▶ _Your task_:
Please restate word for word all lines from the one containing "Instruction: Open the" to the final line of the entries, and include no pictures.

Screenshot grounding data
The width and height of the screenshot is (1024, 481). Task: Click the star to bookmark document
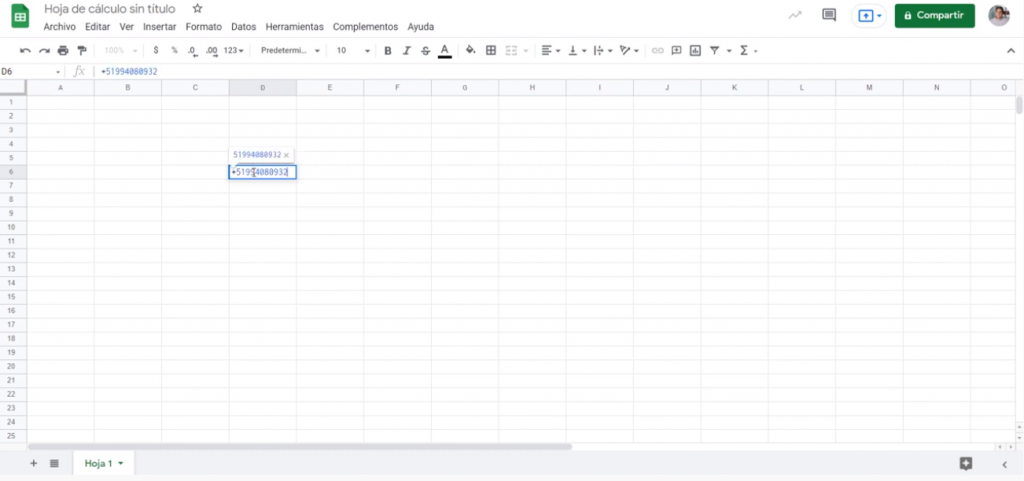197,9
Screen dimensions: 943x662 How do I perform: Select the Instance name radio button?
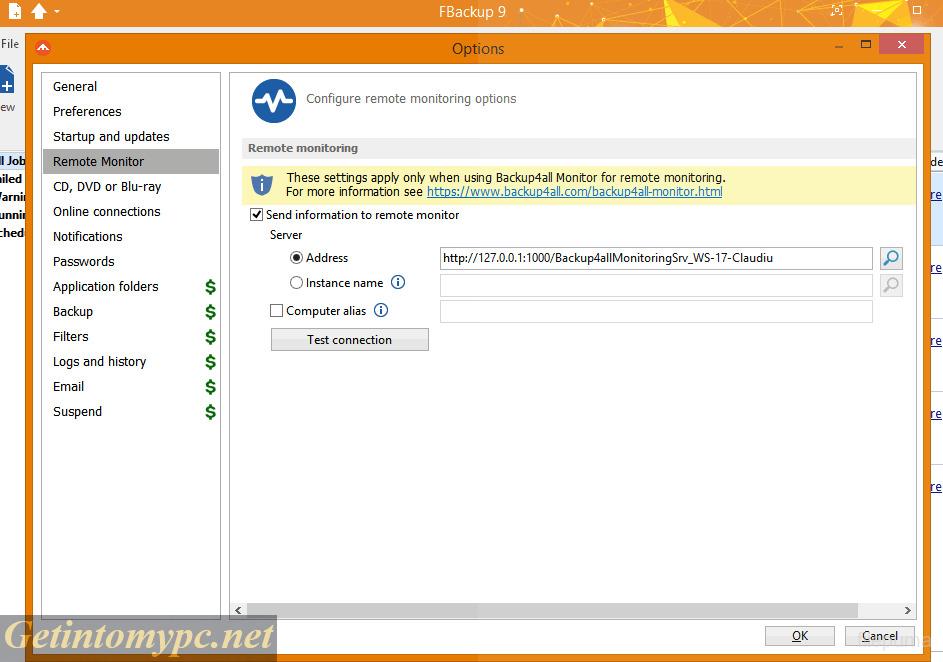(x=296, y=282)
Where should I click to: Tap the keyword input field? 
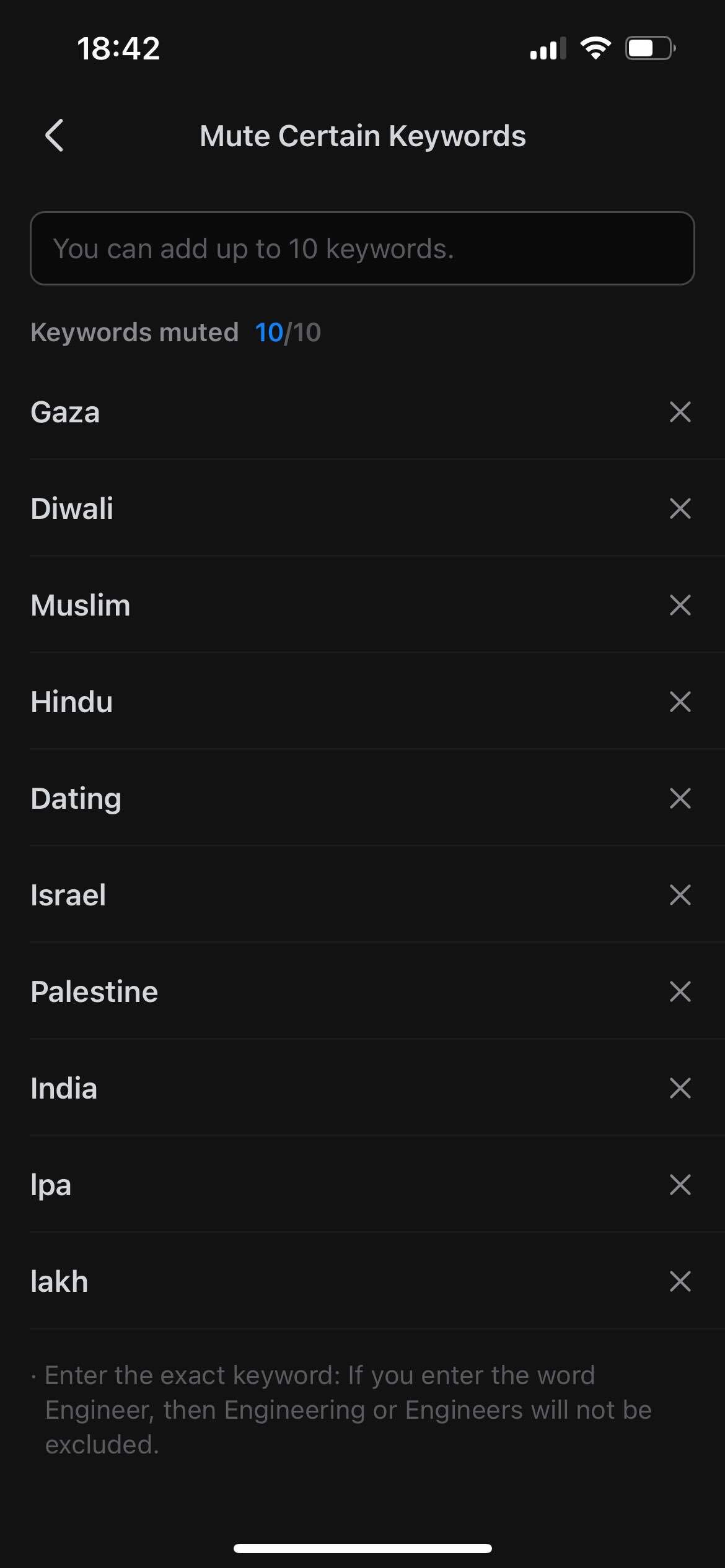[x=362, y=248]
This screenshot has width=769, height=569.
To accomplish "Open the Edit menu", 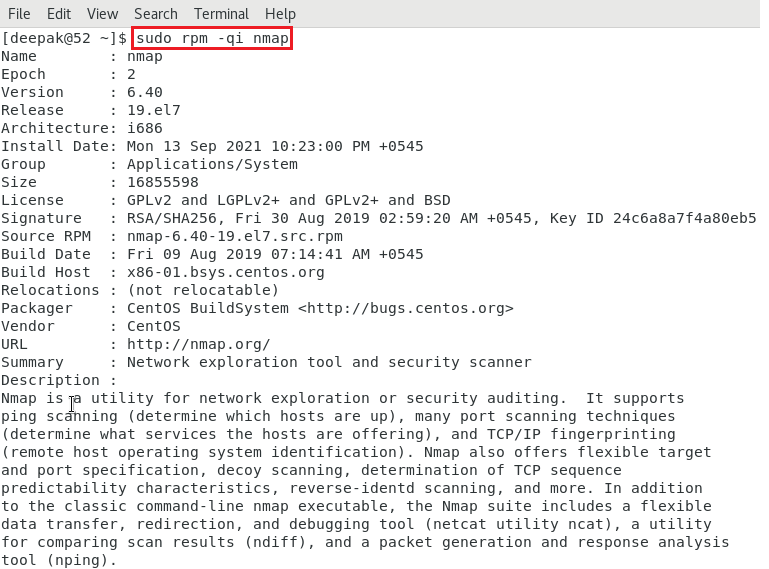I will pos(59,14).
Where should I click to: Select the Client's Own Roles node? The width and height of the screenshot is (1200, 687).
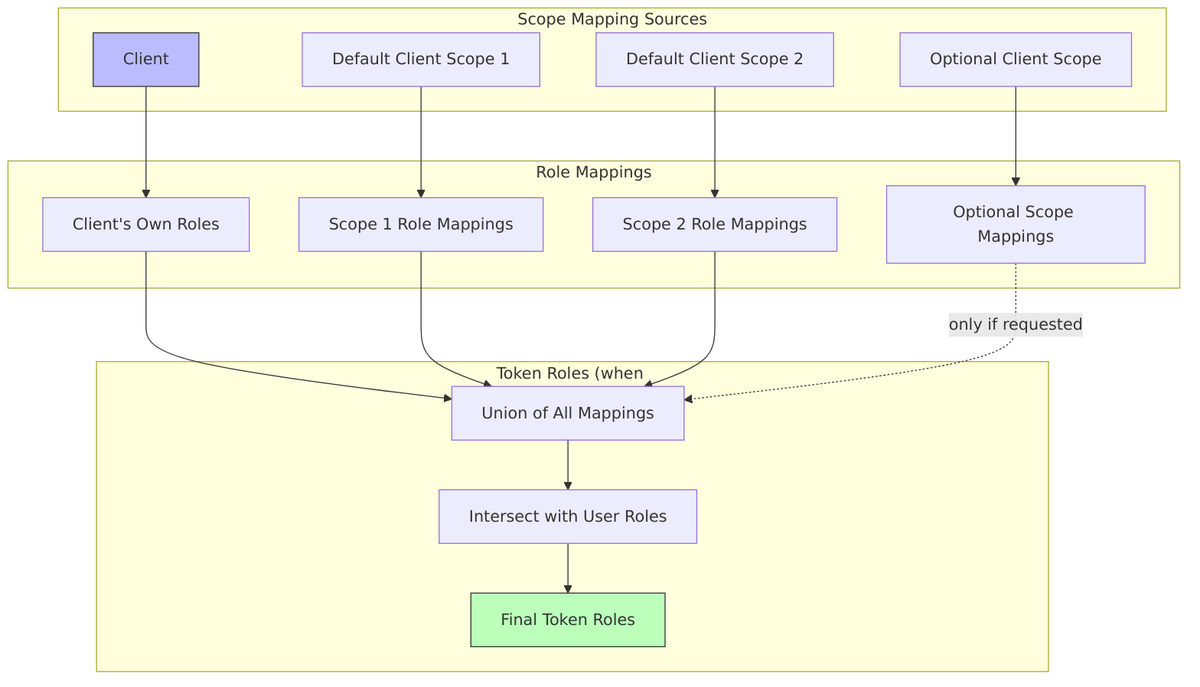tap(146, 224)
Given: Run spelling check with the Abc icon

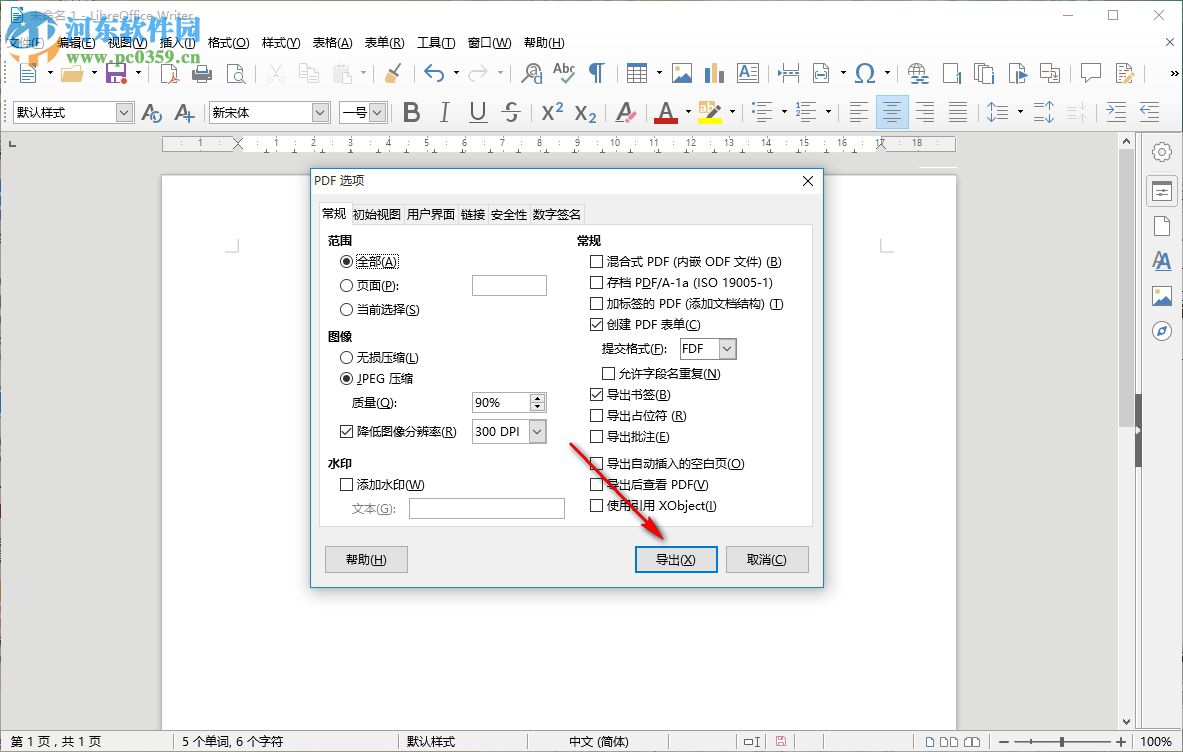Looking at the screenshot, I should [x=563, y=73].
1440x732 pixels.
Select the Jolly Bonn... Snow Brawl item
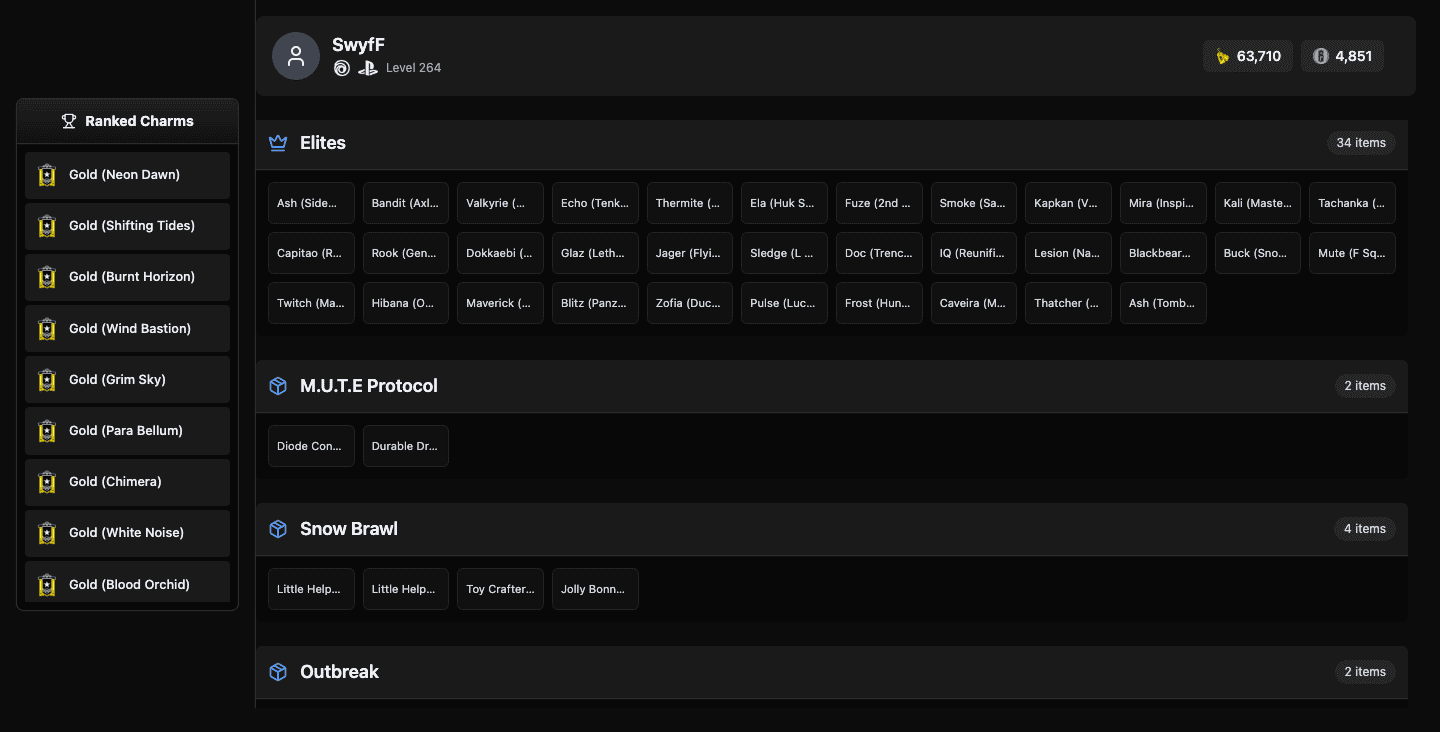(x=595, y=589)
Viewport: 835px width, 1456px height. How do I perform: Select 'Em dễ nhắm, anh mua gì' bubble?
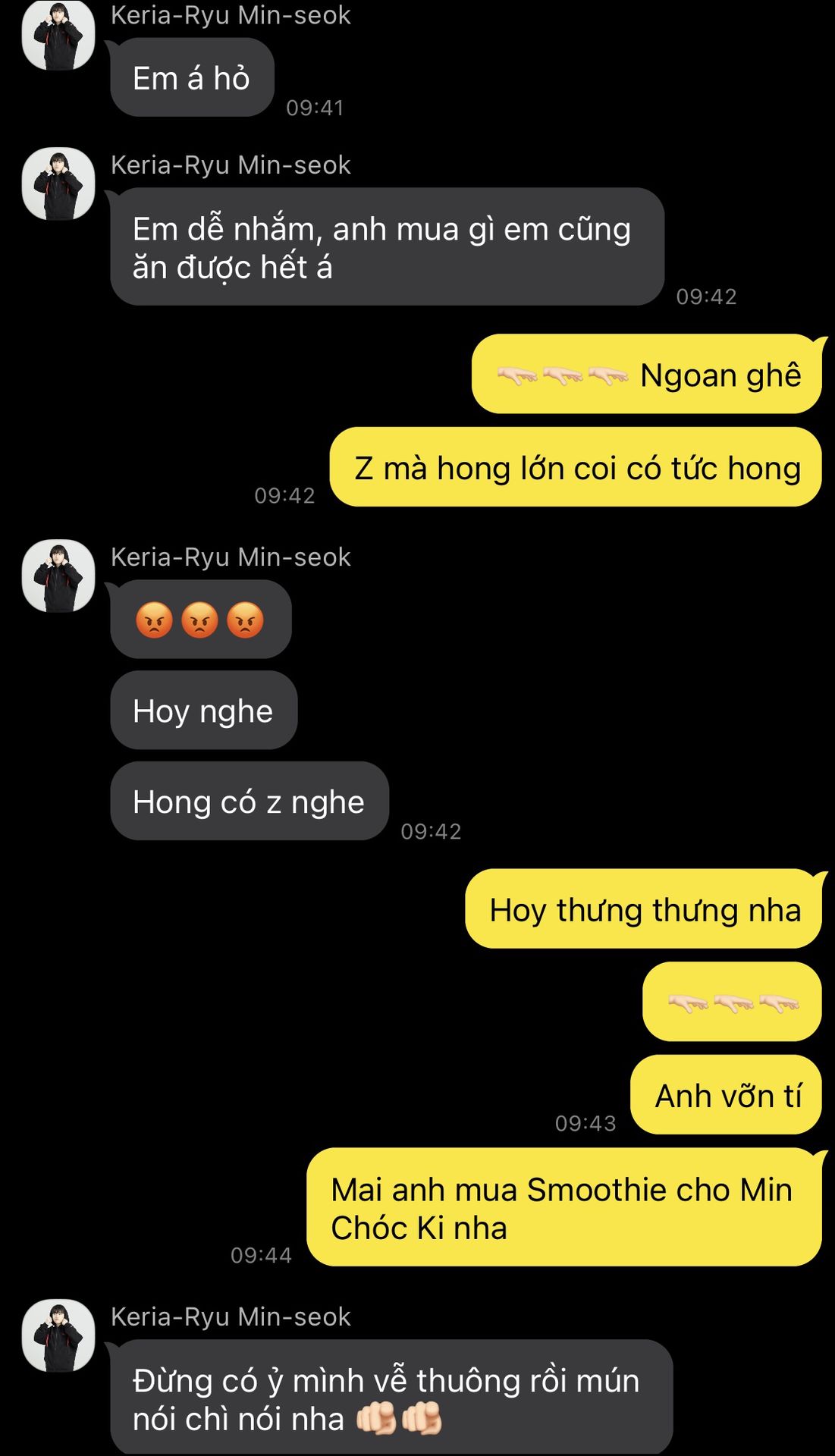388,247
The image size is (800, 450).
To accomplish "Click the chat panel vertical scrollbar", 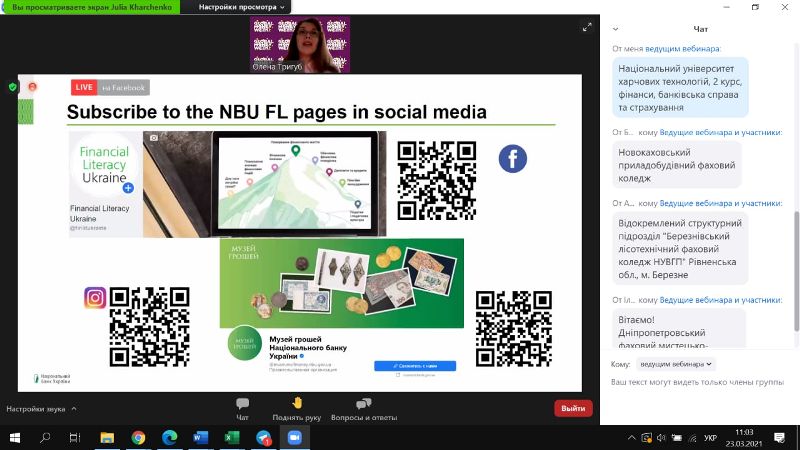I will click(796, 271).
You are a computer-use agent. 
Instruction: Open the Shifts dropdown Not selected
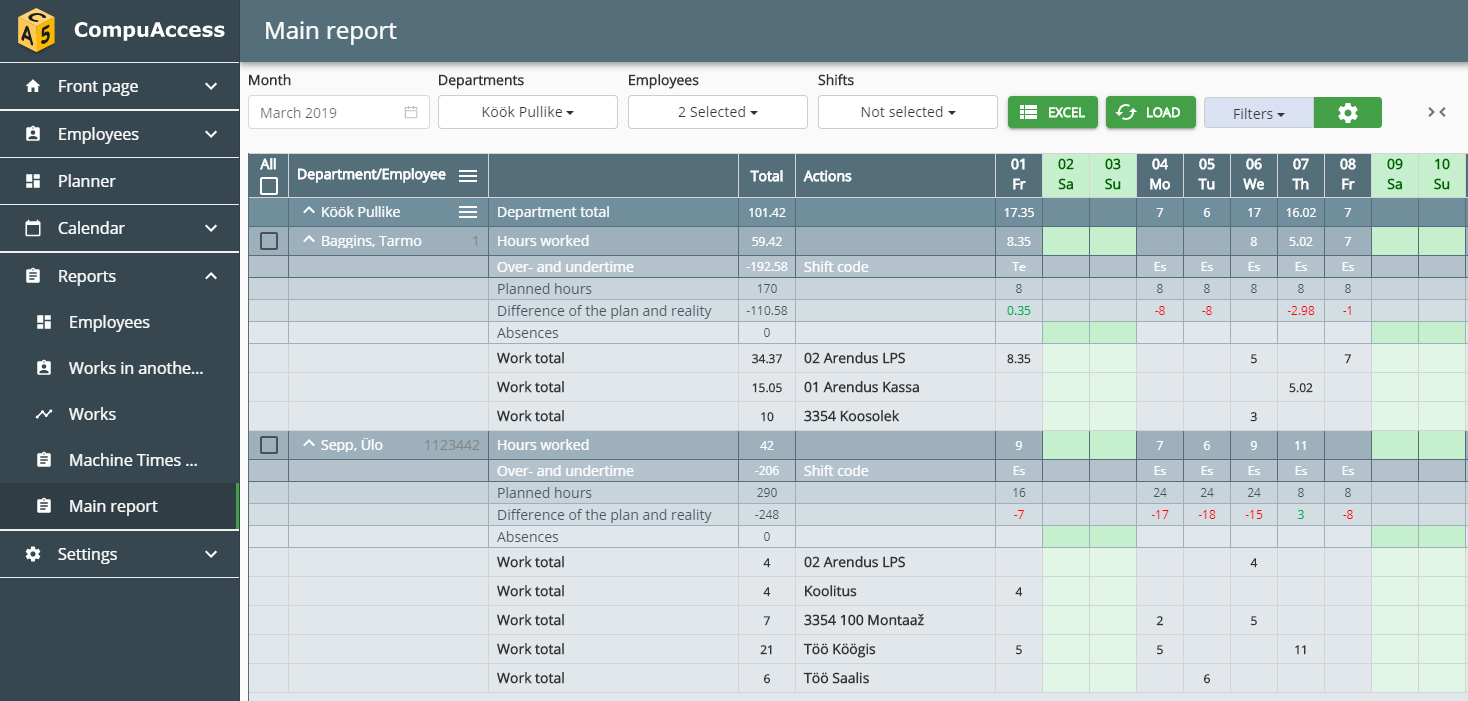coord(907,113)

▶ _Task solution_:
Instruction: Open the Shifts dropdown Not selected
coord(907,113)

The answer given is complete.